CBI’s Comments on Treasury’s Request for Comment on Terrorism Risk Captives

Jason Schupp
2 min readDec 8, 2020
Photo by Casey Horner on Unsplash

Last month U.S. Treasury published a Notice of Proposed Rulemaking and Request for Comments with respect to the Terrorism Risk Insurance Program.

Treasury seeks comments on ways to address the outsized role captive insurers play in the Program and whether the Program should permit public identification of individual captive insurers.

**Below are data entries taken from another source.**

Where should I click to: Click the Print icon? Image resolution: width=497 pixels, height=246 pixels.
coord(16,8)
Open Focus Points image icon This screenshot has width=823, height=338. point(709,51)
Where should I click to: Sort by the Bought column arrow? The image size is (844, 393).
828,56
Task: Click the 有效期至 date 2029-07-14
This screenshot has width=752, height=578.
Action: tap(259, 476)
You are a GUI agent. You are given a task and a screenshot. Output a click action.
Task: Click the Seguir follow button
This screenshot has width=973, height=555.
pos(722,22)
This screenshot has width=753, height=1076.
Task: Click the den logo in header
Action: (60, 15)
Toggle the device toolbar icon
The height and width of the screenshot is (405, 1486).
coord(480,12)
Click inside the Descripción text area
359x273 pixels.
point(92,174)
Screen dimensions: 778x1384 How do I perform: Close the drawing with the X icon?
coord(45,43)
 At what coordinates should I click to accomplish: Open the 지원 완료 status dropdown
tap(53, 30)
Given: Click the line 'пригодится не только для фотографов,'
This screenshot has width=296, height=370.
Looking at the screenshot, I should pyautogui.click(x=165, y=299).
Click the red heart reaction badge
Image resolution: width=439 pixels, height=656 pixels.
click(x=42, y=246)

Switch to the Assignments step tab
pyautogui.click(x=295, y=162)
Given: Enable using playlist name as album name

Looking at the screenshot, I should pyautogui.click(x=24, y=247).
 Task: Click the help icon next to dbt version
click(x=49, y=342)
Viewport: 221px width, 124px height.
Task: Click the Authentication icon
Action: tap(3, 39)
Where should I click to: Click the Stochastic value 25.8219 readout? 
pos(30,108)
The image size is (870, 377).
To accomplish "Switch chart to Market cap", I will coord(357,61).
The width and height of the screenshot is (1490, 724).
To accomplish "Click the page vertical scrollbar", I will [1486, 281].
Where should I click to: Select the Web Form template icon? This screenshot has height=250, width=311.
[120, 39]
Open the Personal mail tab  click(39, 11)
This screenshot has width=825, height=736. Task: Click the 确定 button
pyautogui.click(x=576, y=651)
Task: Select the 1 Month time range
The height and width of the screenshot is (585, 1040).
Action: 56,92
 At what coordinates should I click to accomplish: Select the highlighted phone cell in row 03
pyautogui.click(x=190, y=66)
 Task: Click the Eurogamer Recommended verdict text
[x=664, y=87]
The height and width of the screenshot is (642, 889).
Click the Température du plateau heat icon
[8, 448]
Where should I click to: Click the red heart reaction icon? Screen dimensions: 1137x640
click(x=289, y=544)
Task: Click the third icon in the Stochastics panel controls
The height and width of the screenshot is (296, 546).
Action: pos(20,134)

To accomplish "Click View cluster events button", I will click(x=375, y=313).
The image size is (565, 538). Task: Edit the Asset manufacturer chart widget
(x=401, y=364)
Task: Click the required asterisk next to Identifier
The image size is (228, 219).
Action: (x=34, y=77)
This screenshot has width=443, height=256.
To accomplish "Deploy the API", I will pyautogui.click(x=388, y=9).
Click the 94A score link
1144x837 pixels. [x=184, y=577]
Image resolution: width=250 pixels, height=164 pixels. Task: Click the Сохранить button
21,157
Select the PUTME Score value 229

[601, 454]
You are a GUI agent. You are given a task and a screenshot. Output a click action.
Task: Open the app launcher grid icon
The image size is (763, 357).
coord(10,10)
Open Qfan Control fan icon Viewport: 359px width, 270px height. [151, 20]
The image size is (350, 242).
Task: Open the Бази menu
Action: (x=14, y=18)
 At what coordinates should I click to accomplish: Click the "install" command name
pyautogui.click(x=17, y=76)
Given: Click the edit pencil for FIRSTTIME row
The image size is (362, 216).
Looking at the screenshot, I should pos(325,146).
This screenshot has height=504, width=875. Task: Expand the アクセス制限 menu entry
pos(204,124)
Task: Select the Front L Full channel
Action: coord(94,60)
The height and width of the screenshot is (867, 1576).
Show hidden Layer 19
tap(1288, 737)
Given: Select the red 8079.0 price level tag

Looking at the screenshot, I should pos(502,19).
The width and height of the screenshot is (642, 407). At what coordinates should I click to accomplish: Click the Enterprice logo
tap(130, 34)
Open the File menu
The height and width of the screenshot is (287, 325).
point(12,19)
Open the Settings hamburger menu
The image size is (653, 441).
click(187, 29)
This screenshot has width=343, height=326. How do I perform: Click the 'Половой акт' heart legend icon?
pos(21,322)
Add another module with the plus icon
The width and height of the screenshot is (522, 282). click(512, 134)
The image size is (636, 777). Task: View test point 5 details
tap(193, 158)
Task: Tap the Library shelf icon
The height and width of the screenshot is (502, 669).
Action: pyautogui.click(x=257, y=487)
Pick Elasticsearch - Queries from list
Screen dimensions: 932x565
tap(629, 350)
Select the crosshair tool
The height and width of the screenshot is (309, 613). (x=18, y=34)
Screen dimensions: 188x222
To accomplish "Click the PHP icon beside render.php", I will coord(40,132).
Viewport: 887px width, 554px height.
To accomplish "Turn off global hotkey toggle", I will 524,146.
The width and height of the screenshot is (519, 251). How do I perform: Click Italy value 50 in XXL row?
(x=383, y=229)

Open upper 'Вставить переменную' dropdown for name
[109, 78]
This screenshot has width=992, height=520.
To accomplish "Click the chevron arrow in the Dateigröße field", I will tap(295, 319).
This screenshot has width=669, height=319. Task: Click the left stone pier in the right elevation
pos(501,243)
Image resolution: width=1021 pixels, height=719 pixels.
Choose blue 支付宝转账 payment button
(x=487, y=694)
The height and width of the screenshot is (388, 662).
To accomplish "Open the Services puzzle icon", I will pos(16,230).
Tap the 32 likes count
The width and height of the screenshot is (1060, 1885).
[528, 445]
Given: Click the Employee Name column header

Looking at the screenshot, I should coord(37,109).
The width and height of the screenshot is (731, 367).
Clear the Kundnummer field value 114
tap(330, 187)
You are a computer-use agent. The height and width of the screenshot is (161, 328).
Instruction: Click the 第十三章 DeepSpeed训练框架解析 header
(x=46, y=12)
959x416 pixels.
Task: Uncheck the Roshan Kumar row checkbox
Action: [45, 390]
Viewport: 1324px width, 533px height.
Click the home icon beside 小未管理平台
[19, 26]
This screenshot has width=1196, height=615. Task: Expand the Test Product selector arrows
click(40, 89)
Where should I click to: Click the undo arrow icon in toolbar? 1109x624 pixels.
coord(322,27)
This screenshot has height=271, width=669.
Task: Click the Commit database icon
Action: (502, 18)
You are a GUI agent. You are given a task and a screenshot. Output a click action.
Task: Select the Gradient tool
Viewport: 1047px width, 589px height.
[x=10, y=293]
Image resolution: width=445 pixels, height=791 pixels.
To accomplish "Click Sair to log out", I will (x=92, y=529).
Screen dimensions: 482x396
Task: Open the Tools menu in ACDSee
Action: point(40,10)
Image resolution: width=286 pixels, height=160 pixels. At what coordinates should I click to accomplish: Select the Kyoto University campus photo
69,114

CBI has filed comments urging Treasury to adopt the same level of public transparency to insurers participating in the Terrorism Risk Insurance Program as it has applied to small business borrowers participating in the Paycheck Protection Program. Specifically, CBI urges Treasury to publicly disclose:

  • The name and address of each participating insurer or insurer group;
  • The nature of the participating insurer (i.e., small insurer, non-small insurer, alien insurer or captive insurer); and
  • The participating insurer’s “insurer deductible” as an indication of the amount of risk the participating insurer has shifted into the Program.

CBI further recommends that, for captives, the publicly available information should also include:

  • The captive’s ultimate beneficial owner;
  • The limits of terrorism insurance provided other than for NBCR; and
  • The limits of terrorism insurance provided for NBCR (if any).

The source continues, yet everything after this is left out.